[Rows on where targets appear]
╔══
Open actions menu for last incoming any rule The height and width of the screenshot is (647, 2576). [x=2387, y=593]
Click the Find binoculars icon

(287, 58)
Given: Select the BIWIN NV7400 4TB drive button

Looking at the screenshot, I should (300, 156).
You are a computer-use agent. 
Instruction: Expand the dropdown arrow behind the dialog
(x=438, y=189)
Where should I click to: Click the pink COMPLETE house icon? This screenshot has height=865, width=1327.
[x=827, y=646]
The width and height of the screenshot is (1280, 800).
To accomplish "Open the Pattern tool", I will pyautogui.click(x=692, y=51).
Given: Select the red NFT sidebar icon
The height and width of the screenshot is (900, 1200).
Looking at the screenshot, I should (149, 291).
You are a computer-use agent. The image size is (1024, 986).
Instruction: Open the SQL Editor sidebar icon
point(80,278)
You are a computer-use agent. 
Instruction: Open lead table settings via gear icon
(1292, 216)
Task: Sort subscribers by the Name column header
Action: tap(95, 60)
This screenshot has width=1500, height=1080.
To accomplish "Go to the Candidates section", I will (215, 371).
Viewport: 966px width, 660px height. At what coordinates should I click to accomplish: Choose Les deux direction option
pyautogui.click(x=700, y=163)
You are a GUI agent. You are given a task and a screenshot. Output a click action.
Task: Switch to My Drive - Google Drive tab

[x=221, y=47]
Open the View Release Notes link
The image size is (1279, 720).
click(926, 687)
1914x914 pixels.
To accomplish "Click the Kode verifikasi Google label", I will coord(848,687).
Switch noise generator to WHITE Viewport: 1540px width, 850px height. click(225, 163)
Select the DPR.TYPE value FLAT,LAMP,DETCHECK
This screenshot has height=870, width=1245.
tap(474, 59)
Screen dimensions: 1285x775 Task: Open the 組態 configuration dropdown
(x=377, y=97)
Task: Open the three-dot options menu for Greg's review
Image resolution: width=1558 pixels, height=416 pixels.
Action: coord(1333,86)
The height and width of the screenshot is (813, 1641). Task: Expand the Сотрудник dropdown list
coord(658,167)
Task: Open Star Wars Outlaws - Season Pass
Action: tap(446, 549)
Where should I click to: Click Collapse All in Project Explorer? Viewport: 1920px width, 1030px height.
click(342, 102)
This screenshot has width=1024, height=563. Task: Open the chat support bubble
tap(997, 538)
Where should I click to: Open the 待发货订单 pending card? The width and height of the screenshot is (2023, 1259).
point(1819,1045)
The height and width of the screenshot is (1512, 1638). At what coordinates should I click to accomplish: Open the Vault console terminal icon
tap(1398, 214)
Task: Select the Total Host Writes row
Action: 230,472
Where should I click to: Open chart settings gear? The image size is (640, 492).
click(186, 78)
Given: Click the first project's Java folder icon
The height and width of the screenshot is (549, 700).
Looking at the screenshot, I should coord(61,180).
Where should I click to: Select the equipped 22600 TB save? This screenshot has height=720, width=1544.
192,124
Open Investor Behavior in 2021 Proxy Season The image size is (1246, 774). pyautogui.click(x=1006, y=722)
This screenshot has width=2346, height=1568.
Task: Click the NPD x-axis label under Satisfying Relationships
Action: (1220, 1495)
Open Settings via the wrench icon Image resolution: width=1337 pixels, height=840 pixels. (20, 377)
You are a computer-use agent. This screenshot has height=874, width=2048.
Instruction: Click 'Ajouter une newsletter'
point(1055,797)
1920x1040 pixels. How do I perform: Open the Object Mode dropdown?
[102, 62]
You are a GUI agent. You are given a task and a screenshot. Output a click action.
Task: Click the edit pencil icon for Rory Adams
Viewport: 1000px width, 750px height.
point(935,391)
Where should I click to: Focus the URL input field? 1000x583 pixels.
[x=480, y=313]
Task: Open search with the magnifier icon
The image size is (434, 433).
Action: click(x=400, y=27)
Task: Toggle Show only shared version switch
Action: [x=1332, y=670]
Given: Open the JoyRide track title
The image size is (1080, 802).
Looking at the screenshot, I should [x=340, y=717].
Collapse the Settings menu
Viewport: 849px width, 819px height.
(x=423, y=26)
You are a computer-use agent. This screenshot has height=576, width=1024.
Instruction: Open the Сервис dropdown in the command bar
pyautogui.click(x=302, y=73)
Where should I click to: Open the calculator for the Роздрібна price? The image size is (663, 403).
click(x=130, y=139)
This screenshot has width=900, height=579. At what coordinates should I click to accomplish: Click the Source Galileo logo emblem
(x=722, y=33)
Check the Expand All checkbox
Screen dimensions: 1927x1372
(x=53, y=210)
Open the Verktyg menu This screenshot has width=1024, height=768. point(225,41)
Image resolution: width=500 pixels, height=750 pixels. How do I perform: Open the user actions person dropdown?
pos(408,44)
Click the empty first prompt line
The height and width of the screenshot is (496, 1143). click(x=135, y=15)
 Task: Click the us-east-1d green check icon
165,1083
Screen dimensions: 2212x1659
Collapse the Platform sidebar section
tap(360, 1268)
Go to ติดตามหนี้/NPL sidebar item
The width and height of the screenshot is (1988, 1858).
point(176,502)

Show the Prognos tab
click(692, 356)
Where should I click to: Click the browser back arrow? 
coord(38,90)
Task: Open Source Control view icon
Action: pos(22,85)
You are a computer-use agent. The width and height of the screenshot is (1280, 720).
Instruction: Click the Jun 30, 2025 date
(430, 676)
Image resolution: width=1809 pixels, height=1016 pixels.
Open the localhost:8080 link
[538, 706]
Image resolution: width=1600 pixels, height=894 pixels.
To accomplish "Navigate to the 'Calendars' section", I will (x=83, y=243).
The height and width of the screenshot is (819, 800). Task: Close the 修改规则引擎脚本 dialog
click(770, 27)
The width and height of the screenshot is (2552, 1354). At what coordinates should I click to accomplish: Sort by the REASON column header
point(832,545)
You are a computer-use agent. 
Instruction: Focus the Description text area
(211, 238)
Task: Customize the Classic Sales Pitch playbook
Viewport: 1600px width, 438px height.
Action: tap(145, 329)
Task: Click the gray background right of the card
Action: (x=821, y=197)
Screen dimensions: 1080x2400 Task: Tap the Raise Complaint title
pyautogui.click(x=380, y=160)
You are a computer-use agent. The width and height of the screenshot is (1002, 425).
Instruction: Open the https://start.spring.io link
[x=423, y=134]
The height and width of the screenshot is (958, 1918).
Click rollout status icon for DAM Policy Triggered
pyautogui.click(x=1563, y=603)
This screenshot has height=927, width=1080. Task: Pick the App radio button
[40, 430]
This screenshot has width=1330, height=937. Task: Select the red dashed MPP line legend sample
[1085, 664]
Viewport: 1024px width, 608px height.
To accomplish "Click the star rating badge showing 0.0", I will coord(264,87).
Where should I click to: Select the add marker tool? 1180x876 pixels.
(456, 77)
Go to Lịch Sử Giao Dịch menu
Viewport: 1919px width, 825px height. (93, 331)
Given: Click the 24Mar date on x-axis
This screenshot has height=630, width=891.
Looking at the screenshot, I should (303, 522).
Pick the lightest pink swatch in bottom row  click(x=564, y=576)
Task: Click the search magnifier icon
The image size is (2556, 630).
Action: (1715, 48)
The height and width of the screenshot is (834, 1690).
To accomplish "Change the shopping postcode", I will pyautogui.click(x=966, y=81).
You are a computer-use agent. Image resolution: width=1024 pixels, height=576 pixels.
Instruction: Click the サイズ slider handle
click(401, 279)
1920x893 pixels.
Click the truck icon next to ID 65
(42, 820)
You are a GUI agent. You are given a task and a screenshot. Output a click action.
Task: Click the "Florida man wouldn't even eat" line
╚══
INSTRUCTIONS TO FOLLOW ▸ Render everything from the line containing "Task: Click the search magnifier icon" down to the line containing "will pyautogui.click(x=966, y=81)." as a two-column CSV with the headers instruction and click. Give one line per row, putting its wording and its answer each in a quoted field and replacing any line breaks with spaces.

CORRECT ANSWER ▸
instruction,click
"Task: Click the search magnifier icon The image size is (2556, 630).","Action: (1715, 48)"
"The height and width of the screenshot is (834, 1690). To accomplish ""Change the shopping postcode"",","I will pyautogui.click(x=966, y=81)."